Feds and pediatricians, decrying overuse, crack down on children’s antibiotics

Federal health authorities have issued new guidelines for the prescription and use of antibiotics in children, saying they’ve been misused and prescribed in error for years — leading to a scenario that could soon see the medication rendered useless.

Bacteria have been able to strengthen and resist certain antibiotics in recent years because the medicine has been overprescribed, many in the medical community have argued. That means antibiotics gradually are becoming useless in the fight against certain bacteria-related illnesses, and health officials have been watching this scene unfold with alarm.

“Many people have the misconception that since antibiotics are commonly used that they are harmless,” said Dr. Lauri Hicks, United Press International reported. “Taking antibiotics when you have a virus can do more harm than good.”

The Centers for Disease Control and Prevention and the American Academy of Pediatrics have partnered to write the new federal guidelines, in “Principles of Judicious Antibiotic Prescribing for Bacterial Upper Respiratory Tract Infections in Pediatrics.”

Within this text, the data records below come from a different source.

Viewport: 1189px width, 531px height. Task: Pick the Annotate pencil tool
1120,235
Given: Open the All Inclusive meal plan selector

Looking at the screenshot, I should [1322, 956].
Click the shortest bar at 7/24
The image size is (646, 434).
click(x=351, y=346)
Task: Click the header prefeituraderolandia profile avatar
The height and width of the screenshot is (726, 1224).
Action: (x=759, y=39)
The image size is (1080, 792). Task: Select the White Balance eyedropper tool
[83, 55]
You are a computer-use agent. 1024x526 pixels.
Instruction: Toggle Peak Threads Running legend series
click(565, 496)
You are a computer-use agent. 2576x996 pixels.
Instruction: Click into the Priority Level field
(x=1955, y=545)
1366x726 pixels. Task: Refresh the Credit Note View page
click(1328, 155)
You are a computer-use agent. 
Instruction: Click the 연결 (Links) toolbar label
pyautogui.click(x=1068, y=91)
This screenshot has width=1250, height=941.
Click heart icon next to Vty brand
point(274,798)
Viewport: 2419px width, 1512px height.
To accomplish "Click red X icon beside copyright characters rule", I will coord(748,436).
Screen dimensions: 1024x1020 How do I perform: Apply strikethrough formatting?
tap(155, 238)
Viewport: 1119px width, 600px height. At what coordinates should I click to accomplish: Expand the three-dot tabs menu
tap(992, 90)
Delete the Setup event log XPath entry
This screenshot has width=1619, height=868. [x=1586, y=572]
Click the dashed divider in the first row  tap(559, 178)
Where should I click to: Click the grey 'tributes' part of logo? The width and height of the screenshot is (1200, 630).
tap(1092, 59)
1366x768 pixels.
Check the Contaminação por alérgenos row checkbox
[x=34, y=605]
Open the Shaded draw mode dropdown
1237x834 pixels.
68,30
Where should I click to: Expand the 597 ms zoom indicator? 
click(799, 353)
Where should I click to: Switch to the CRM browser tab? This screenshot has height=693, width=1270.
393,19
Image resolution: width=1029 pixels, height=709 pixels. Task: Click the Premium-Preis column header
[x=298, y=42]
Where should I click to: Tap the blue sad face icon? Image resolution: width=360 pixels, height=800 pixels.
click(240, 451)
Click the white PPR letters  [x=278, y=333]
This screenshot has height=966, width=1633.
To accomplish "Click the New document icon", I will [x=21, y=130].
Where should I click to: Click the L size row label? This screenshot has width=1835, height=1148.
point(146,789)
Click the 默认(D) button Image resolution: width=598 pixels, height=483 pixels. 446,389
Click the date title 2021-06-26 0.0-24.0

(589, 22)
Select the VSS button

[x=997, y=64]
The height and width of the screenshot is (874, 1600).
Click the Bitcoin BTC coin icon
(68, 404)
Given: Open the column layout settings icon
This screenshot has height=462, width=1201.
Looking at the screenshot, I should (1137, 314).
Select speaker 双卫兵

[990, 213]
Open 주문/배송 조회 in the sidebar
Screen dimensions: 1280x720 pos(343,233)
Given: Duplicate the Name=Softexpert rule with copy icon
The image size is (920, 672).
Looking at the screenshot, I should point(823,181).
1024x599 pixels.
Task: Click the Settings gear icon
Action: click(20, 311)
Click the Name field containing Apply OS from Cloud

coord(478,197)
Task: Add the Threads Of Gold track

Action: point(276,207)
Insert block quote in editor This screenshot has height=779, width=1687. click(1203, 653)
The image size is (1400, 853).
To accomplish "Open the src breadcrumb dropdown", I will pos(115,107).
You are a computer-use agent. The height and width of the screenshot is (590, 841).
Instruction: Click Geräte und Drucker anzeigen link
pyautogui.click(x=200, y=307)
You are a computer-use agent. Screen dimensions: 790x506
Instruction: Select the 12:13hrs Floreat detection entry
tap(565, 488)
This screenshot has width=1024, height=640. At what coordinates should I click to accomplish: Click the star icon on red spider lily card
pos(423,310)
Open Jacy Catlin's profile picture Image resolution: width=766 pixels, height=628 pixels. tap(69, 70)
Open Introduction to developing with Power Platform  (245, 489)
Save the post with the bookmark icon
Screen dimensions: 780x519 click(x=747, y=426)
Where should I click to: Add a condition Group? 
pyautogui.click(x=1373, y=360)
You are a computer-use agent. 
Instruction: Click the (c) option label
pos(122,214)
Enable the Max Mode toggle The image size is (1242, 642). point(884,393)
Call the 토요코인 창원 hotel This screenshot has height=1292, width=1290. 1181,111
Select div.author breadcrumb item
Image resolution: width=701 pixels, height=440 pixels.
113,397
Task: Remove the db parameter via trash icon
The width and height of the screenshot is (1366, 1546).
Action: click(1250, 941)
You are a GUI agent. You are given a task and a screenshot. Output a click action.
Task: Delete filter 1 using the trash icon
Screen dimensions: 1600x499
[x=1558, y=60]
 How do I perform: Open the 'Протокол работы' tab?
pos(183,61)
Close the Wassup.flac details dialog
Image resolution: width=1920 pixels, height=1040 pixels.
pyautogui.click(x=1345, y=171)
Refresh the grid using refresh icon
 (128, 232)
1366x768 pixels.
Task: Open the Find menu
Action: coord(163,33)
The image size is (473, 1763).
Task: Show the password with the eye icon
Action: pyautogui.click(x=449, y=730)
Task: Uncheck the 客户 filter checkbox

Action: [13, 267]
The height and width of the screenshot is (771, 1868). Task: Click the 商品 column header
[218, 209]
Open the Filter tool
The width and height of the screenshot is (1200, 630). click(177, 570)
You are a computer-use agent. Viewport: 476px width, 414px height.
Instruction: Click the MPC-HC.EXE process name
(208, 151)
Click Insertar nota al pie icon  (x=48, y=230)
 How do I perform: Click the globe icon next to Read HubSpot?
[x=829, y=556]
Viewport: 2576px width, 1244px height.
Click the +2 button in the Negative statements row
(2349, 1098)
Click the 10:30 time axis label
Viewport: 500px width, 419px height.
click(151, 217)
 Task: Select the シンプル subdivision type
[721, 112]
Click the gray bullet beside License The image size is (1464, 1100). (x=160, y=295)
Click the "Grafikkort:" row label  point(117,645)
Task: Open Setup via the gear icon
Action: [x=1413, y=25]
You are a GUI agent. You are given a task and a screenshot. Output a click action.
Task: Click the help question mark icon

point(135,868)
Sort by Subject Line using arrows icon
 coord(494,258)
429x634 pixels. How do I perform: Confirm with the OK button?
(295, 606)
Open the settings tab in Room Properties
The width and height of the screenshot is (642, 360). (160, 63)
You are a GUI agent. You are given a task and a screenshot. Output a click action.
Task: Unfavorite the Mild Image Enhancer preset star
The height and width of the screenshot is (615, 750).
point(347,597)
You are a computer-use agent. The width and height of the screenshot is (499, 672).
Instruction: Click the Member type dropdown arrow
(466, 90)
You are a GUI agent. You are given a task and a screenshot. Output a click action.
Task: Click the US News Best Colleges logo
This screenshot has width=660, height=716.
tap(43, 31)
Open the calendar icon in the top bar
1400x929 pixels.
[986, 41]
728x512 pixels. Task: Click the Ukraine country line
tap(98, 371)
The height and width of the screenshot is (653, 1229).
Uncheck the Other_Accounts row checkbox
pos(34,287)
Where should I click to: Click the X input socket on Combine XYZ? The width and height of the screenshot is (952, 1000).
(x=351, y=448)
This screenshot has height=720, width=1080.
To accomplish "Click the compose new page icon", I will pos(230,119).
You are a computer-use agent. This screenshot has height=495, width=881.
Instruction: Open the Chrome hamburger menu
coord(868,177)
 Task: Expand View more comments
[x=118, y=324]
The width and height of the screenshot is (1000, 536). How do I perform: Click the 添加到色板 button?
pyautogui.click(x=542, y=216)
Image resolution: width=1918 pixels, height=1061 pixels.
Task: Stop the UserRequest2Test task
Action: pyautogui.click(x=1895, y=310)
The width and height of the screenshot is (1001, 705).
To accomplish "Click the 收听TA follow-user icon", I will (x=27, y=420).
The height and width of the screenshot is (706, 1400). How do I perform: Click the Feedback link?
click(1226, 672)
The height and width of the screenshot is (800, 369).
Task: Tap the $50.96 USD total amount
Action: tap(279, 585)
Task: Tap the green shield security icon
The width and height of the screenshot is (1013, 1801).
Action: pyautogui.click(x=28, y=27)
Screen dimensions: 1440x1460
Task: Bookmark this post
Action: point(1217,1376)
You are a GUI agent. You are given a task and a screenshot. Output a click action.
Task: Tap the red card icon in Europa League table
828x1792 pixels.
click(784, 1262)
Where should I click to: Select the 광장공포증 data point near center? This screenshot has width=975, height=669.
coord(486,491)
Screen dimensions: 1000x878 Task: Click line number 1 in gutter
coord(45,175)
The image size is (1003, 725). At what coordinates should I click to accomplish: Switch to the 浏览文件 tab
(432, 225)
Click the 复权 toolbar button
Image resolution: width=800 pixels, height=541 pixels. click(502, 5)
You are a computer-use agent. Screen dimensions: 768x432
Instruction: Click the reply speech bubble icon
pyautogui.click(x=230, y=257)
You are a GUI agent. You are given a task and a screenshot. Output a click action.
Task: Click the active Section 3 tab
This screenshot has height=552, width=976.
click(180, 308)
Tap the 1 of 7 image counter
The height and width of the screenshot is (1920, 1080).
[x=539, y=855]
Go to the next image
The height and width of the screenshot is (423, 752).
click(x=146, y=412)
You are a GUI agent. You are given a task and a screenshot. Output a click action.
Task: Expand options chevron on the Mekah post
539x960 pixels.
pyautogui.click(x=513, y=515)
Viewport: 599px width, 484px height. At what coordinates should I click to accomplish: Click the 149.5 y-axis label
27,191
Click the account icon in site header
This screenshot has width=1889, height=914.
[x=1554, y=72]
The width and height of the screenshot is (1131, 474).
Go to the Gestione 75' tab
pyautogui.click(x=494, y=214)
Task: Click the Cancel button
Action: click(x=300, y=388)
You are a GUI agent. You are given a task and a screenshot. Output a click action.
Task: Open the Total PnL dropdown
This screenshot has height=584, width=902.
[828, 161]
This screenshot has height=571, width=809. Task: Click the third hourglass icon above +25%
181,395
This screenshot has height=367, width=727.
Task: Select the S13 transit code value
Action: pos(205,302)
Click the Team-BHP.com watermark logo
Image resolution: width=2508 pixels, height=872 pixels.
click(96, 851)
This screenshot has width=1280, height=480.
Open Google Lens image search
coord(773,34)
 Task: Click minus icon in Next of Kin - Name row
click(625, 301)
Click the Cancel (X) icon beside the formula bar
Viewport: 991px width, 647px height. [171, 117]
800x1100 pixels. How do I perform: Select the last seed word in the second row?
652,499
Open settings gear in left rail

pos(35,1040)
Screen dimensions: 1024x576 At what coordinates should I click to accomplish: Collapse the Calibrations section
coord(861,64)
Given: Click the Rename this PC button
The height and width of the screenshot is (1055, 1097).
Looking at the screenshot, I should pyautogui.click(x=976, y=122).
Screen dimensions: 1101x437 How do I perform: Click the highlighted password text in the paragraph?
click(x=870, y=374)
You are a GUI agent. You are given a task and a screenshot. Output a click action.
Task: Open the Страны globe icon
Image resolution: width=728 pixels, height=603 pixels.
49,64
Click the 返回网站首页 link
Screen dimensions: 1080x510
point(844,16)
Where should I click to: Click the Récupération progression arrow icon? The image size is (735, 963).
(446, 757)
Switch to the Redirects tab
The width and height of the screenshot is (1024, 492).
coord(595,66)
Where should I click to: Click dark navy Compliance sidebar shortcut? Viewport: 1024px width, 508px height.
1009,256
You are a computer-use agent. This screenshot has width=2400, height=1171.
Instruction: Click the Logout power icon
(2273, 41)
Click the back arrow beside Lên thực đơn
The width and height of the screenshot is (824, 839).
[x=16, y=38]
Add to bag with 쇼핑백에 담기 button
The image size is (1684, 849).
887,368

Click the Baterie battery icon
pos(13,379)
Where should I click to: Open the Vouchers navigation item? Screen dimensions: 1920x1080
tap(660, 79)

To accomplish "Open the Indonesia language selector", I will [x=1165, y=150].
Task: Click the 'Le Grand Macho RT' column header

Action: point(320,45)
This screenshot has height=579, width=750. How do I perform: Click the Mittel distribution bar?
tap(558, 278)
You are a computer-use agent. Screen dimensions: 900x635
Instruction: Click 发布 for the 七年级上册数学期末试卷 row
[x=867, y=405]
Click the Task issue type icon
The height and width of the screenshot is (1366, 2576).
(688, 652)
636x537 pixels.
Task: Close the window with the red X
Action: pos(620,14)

Among the recommendations: Don’t prescribe antibiotics for viral diagnoses. Weight benefits against harm when prescribing antibiotics. Prescribe antibiotics for the shortest period of time possible.

Doctors hope the new guidance might keep antibiotics as a viable medication and treatment for years.

“Our medicine cabinet is nearly empty of antibiotics to treat some infections,” said Dr. Tom Frieden, director of the CDC, in the UPI report. “If doctors prescribe antibiotics carefully and patients take them as prescribed, we can preserve these lifesaving drugs and avoid entering a post-antibiotic era.”